The Kamkwamba family also included a baby boy.

We see the story through the plight of the Kamkwamba family. Trywell (Ejiofor) is the father, a farmer in Malawi. William (Maxwell Simba) is the teenaged boy, who longs to go to school and learn science. His older sister Annie (Lily Banda) has been lucky enough to go to school and applied for university. His mother Agnes (Aïssa Maïga) supports her children’s efforts to learn and better themselves.

Agnes took the credit for how smart her two children were. Trywell was a smart man, but his pride and his stubbornness made him do foolish things that almost led to disaster.

Their prosperity is ruined when lumbermen, backed by the government, come in and convince many local landowners to sell their trees. Those trees were the only thing between the rains and floods. After a particularly heavy rainy season and damaging floods, there was a long drought.

The Kamkwamba family, like everyone else in the area trying to live by farming, faced starvation. People grew desperate. They stole food from each other. Fights over grain grew common. People began leaving the area.

Trywell wouldn’t leave.

While this slow decline took place (the movie runs an hour and 53 minutes, which felt waayyy too long), William goes to school until the money runs out. When he realizes his sister Annie and the science teacher have a thing going, he uses that information to illegally attend only the science classes.
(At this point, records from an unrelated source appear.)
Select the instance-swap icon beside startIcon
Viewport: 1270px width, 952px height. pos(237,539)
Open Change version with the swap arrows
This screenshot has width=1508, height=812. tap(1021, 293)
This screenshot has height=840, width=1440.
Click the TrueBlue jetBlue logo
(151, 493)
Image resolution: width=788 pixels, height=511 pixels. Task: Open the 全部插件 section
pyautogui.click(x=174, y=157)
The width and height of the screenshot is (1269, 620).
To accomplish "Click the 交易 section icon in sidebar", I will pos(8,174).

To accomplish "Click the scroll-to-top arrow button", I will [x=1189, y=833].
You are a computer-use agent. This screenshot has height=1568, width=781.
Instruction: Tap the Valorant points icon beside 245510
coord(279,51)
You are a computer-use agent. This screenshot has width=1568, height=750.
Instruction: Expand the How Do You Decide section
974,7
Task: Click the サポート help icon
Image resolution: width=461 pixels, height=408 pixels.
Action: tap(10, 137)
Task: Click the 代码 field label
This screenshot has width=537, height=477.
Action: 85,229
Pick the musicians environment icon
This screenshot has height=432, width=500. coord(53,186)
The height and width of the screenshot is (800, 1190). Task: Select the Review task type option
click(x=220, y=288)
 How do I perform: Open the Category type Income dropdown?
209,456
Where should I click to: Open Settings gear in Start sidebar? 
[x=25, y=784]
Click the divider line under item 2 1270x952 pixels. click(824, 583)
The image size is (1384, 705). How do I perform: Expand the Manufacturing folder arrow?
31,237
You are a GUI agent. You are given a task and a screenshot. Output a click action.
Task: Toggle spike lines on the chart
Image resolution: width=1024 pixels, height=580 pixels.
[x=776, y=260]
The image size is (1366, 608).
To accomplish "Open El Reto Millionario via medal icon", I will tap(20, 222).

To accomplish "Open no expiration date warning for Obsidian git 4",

This teacher had a generator (they call it a dynamo) on his rear bicycle wheel that ran a headlight for the bike when the wheel turned. William is mechanically insightful. He understands batteries and radios. But he doesn’t understand how motion creates power for the light. The teacher merely said it used magnets, but he didn’t really explain how it worked.

William finagles his way into spending time in the library, even though he has no library card. He finds a book about wind energy.

As soon as William found the book, I was ready for him to do the thing that we knew from the title he was going to do. But it didn’t happen that fast.

First there was the slow agony of a bad harvest, starvation, desolation, and death. There were arguments between Trywell and Agnes. Everyone was on edge, hungry, and angry.

William stood in the wind for long periods of time, thinking. He finally put the concepts together and realized he could use the wind to move water. First, William had to find a way to get the small dynamo from the teacher’s bike.

Hardest of all, William had to convince his father. Trywell thought his son’s idea to get water out of the ground with wind was crazy. Especially when William wanted to cut up his father’s precious bicycle for parts to make the dynamo work.

Finally, Trywell agreed to give it a chance. Everyone worked together to build this contraption with discarded junk, dead batteries in need of a charge, Trywell’s dismembered bicycle, an ancient pump, a tiny bicycle generator, and the wind.

It worked

It worked, of course. The water flowed. The fields grew green and there was food again. But we knew going into the movie that it would work. We knew before it began what William would do.

Chiwetel Ejiofor, Maxwell Simba, Aïssa Maïga, and Lily Banda in The Boy Who Harnessed the Wind
We are the people of the world

By delaying it, by making us sit through the agonizing specter of starvation because of environmental stupidity and greed, Chiwetel Ejiofor directed our attention to the real issue in The Boy Who Harnessed the Wind.

Short-sighted greed is plundering the earth of its ability to support life. The Kamkwamba family, people we got to know and like in the film, are just one family out of millions of families who face this problem. Even the richest and most privileged among us will eventually face it.

Governments are not just failing to protect us. They are actually making it worse.

Africa

The country and people of Malawi are beautifully and tenderly represented. Local conditions and customs, local chiefs, and local wisdom are shown. It will fill the hearts of many people to see the people and the culture represented on their screens in this film. Alice Walker called the film Medicine Art.

On the other hand, the all Black cast may keep some people from watching, from thinking this story doesn’t apply to them or their lives. That would be a mistake.

Being blind to the environmental effect of human greed on the entire planet is a crisis we all face together. The story touches one family, small decisions. But that one family represents the entire population of the earth. Like the Kamkwamba family and their neighbors, we must find a way to work together to keep the earth green and productive.